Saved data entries
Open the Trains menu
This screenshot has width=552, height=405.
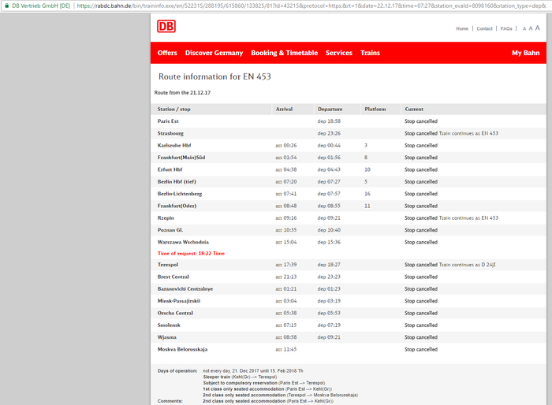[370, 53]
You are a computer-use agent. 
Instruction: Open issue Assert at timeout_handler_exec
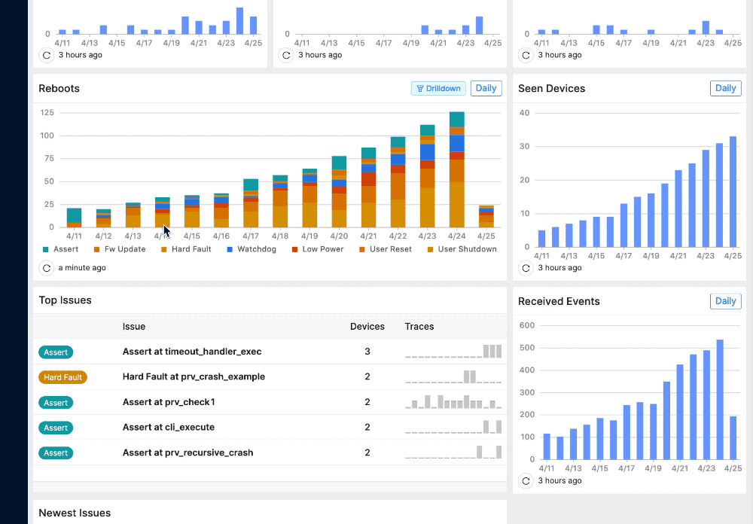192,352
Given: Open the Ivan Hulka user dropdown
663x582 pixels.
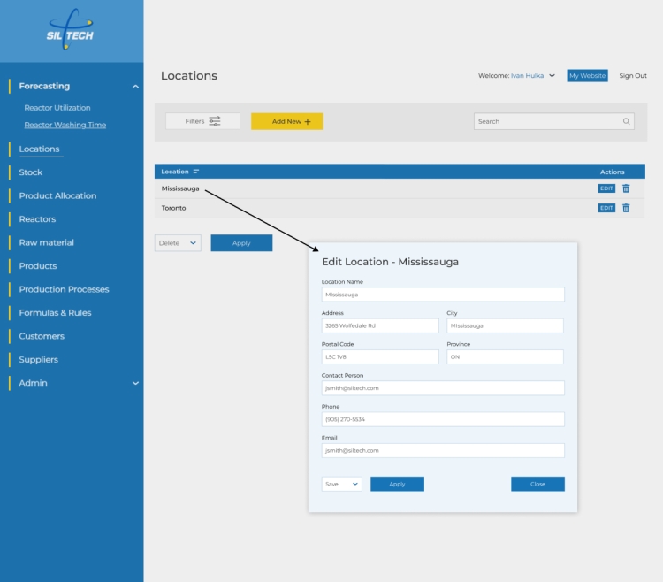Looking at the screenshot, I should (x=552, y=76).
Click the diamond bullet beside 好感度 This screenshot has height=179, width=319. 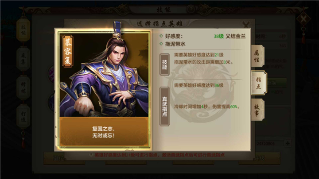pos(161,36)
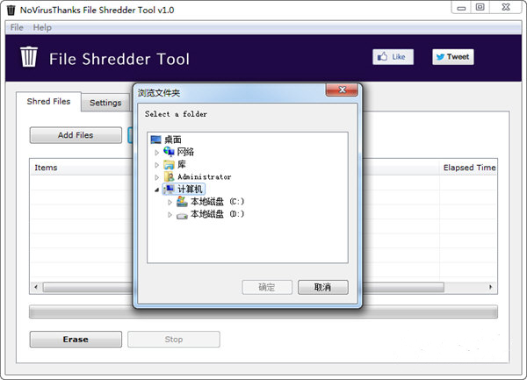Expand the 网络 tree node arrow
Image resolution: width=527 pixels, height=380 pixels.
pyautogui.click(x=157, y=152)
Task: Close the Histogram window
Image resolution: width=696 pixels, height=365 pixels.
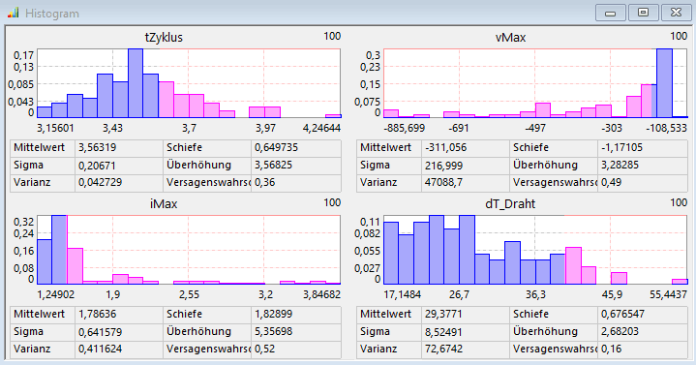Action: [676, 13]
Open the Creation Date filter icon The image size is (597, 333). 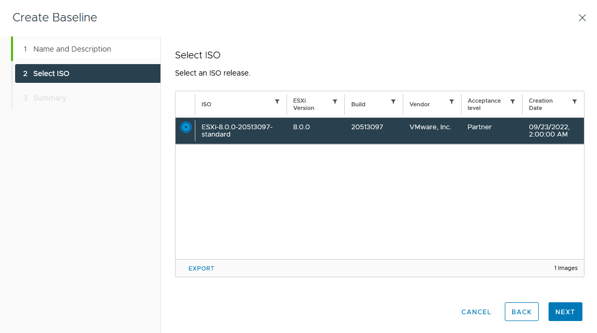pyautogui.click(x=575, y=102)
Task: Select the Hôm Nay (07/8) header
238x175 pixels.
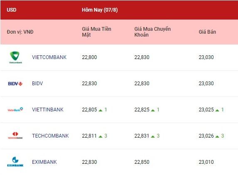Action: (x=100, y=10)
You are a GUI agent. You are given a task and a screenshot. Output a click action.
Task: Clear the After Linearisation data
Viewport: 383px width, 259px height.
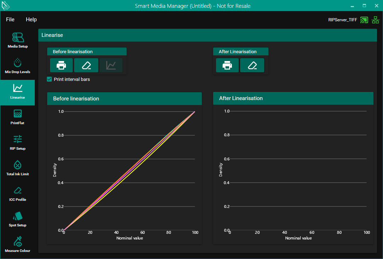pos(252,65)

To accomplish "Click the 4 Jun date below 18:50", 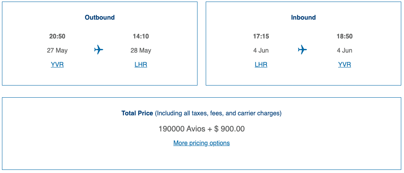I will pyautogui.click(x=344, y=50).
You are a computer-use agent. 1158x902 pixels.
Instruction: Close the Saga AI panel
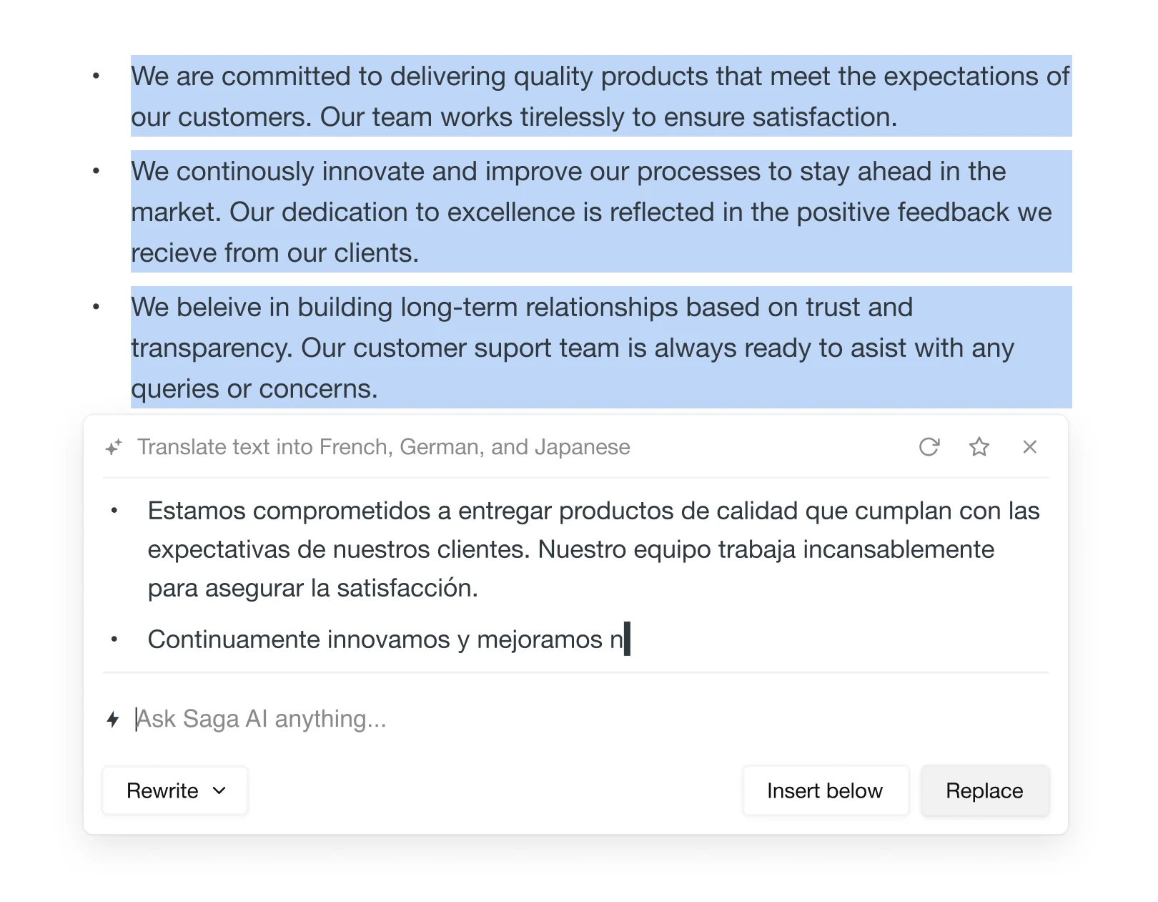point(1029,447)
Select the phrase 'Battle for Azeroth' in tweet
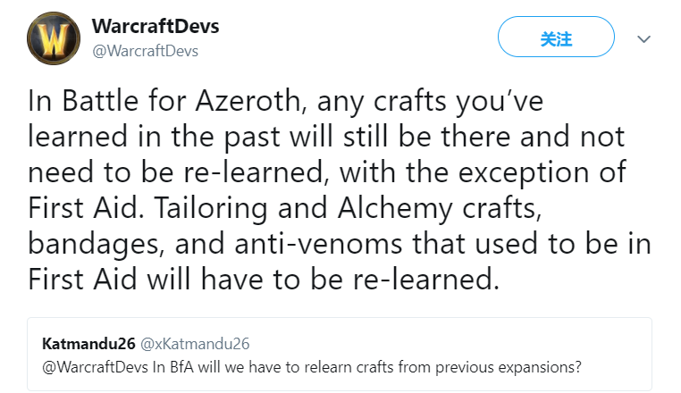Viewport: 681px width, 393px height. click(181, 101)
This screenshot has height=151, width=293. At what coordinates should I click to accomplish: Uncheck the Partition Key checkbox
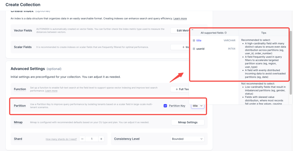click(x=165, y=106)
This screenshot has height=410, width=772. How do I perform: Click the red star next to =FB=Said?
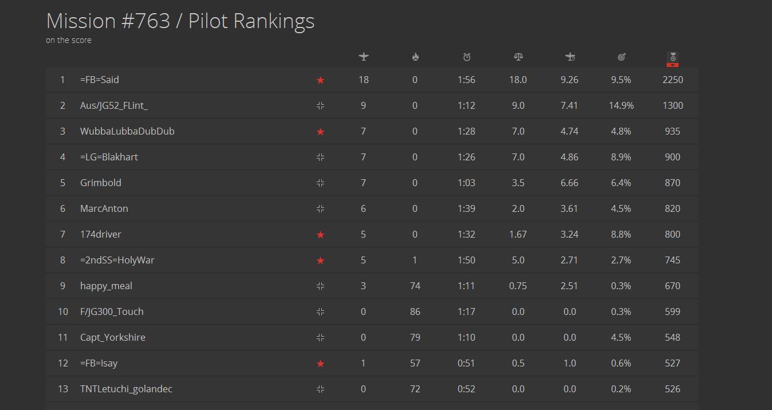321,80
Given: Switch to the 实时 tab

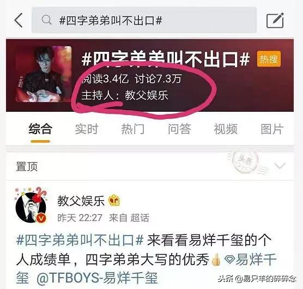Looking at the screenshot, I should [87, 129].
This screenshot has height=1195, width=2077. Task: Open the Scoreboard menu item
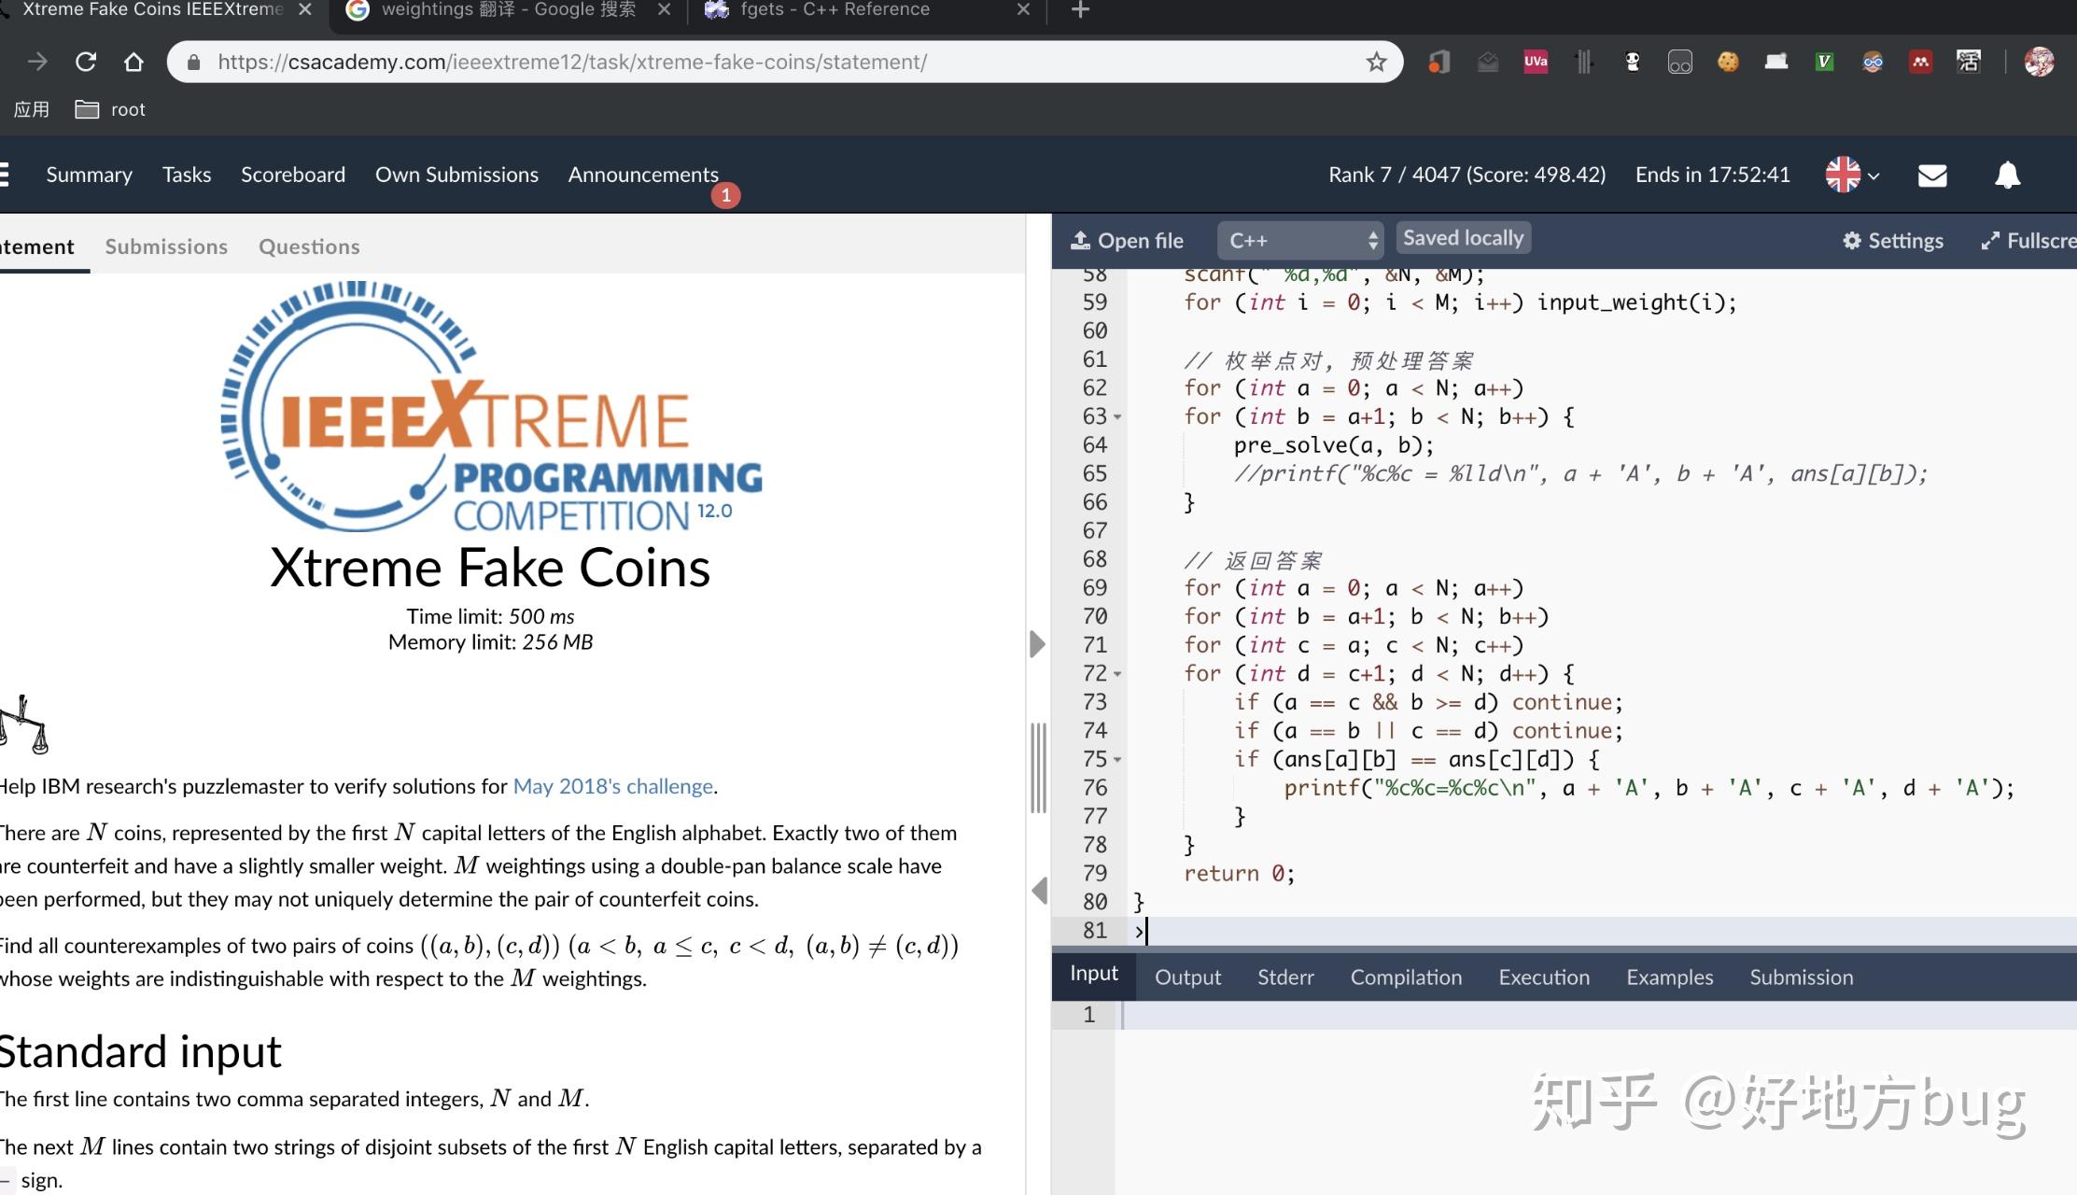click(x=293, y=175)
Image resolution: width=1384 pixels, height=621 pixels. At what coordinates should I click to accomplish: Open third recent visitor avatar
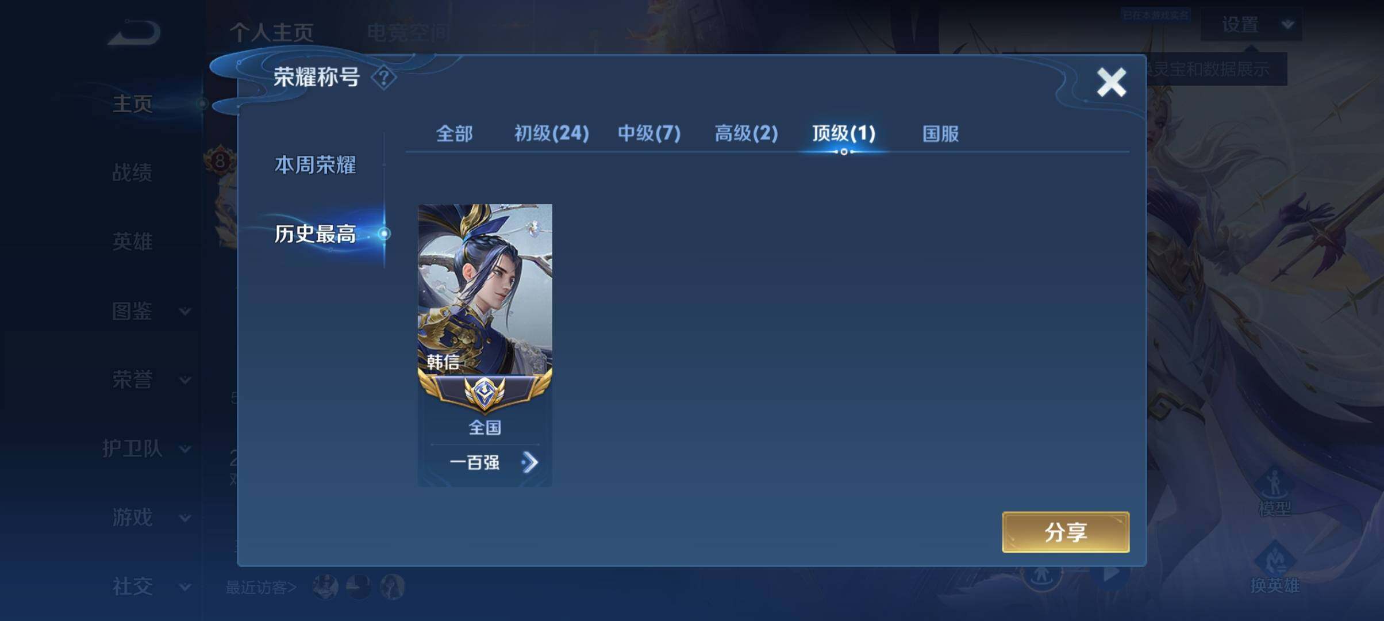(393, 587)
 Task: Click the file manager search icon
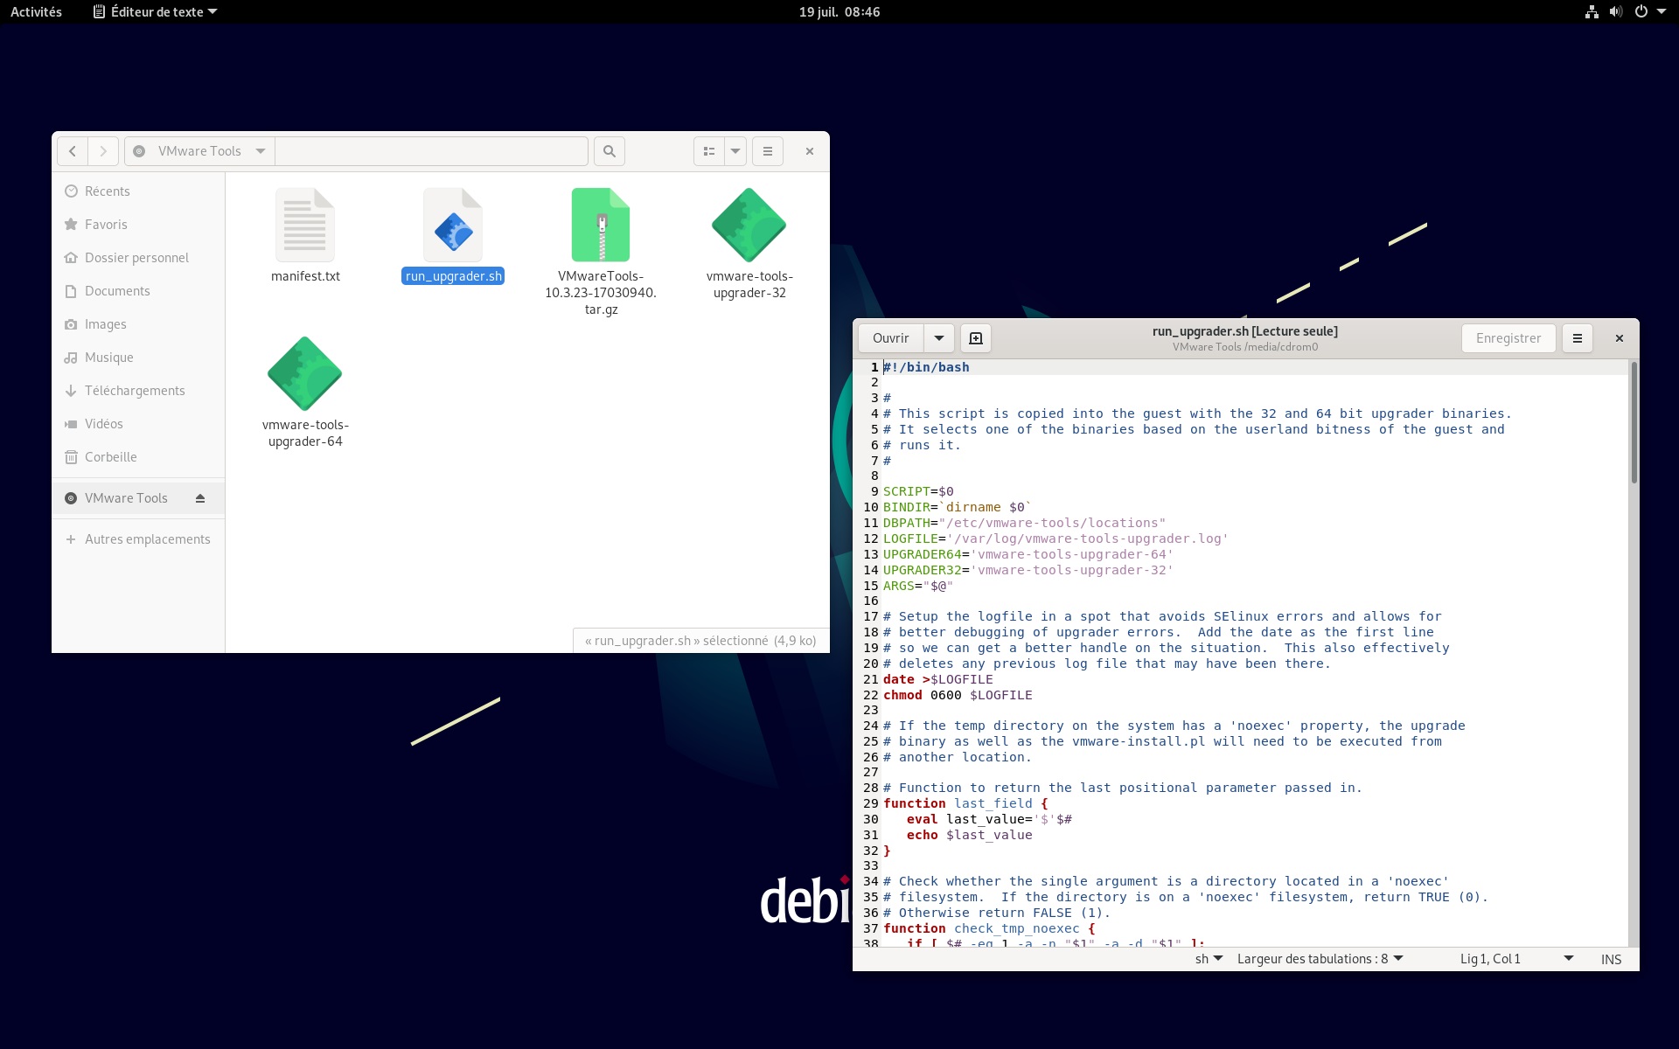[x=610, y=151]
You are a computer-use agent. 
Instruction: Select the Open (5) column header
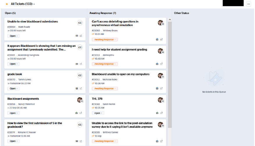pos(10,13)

▶ [Short task]: Rewrite the stretch from the line containing "Image resolution: width=1384" through the end of the material, keeping every line but leaving out the pictures, and offset each coordinate in the answers by adding 31 to it.

▶ [Task result]:
Image resolution: width=1384 pixels, height=621 pixels. At what coordinates should I click to accomplish: Open third recent visitor avatar
(424, 618)
 Task: Click the file manager search icon
[x=641, y=182]
You are a computer-use agent. 
Instruction: Select the Open (5) column header
pos(41,44)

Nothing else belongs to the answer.